**What this task involves:** Revise the listing from the line with "Open promotions via the megaphone icon" up to and including the last line, swapping "legend marker" for "legend key" and keeping everything else the same. Omit the pictures from your answer.

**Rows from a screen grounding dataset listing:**
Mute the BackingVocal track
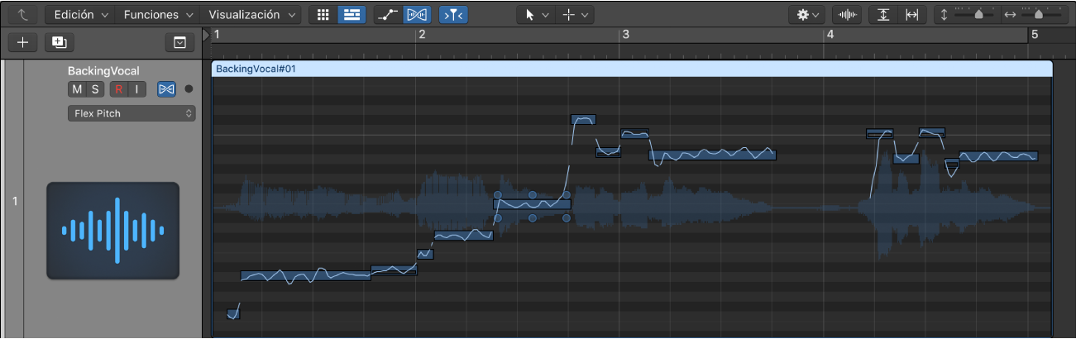 point(77,89)
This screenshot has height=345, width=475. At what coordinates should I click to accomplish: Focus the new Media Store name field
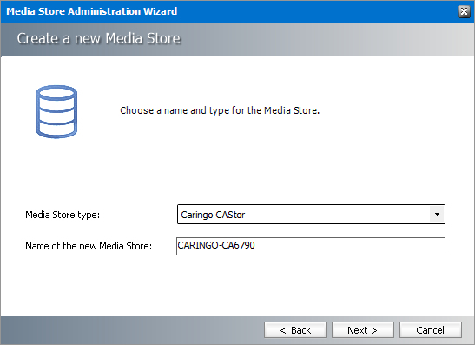tap(311, 246)
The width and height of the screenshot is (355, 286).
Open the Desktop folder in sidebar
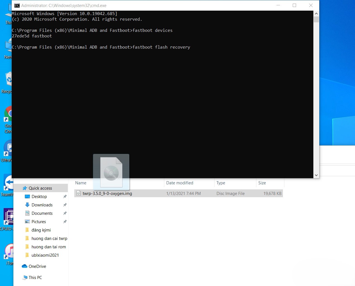(39, 197)
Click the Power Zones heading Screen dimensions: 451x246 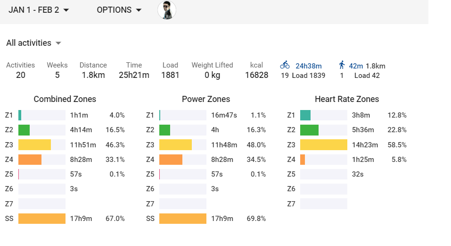[x=206, y=99]
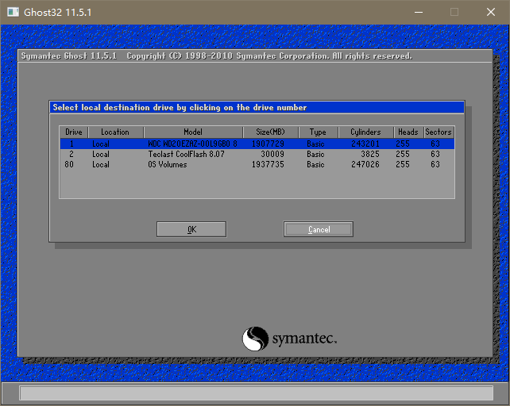Close the Ghost32 window
The image size is (510, 406).
coord(490,12)
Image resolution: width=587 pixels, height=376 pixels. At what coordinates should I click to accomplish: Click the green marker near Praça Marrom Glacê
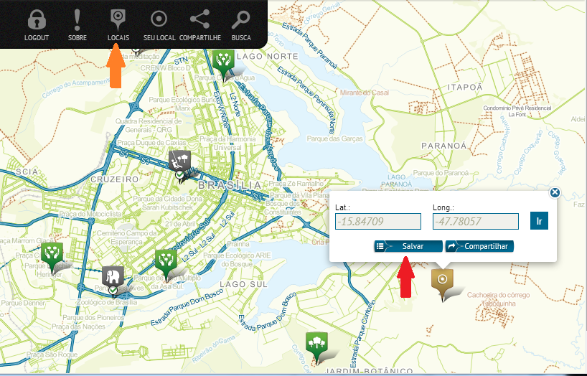tap(52, 253)
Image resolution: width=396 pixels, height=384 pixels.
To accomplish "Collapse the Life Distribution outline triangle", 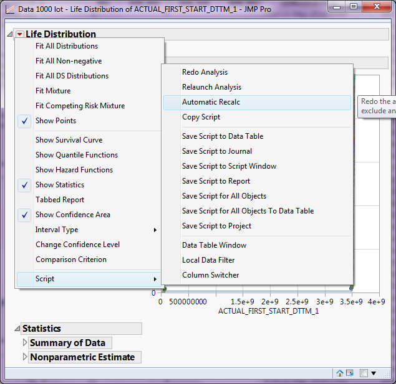I will coord(10,34).
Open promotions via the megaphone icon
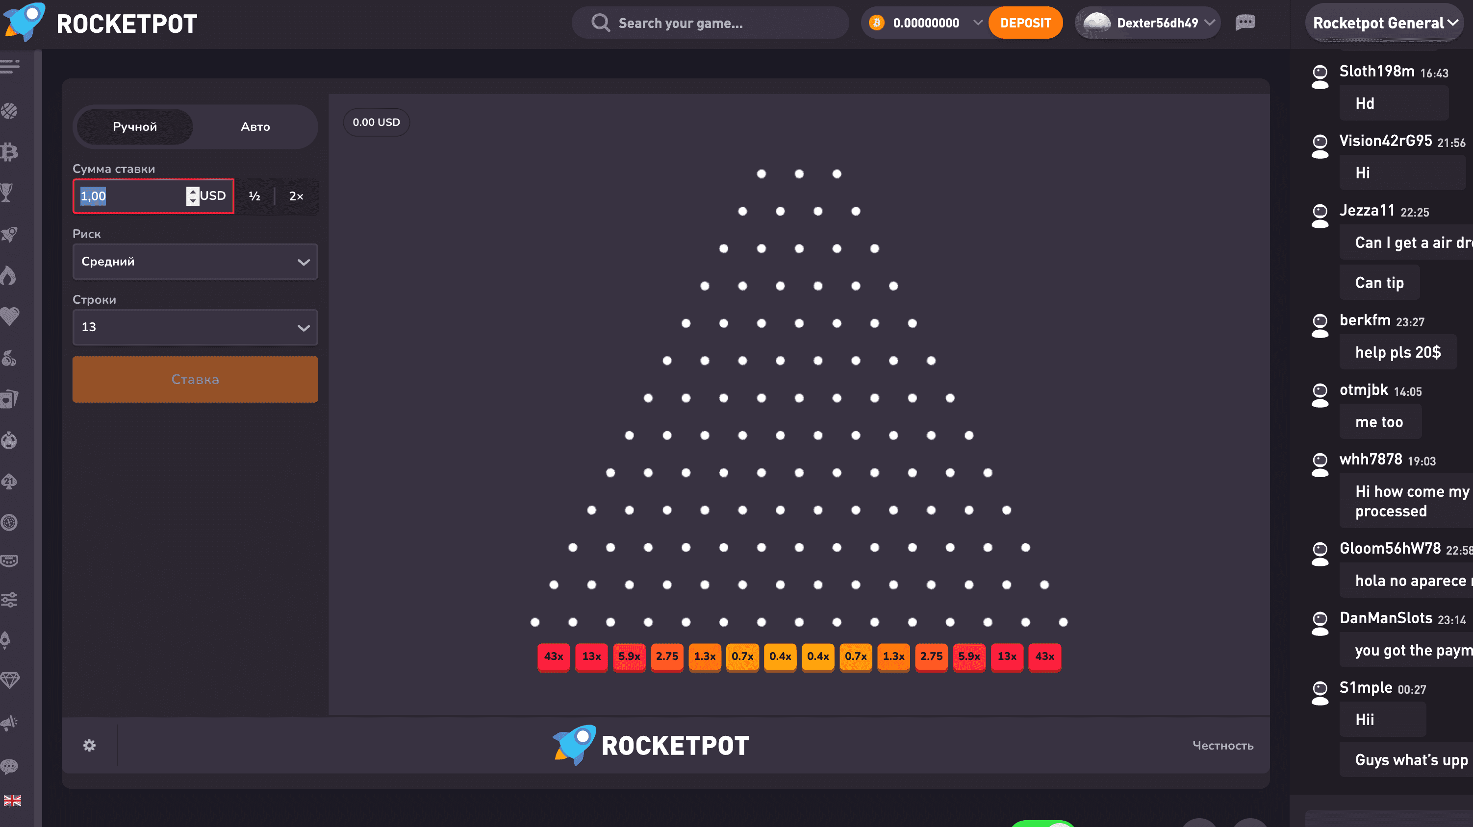The image size is (1473, 827). [10, 722]
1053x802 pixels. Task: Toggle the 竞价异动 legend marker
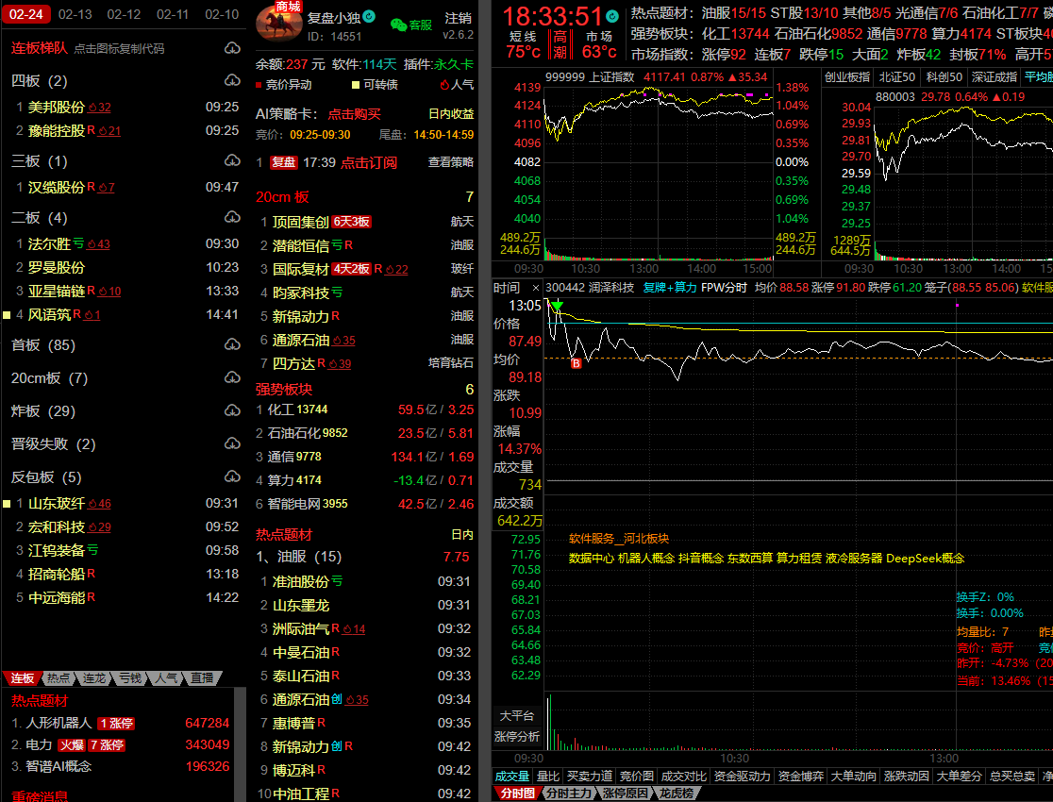(259, 85)
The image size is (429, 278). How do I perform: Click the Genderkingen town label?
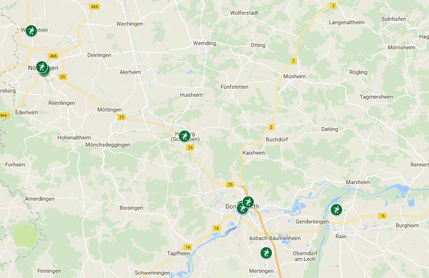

**Correct response:**
Open promotions via the megaphone icon
The image size is (1473, 827). [10, 722]
1053x802 pixels. Task: Toggle the 竞价异动 legend key
(259, 85)
The image size is (429, 278). How do I perform: Click the Genderkingen town label?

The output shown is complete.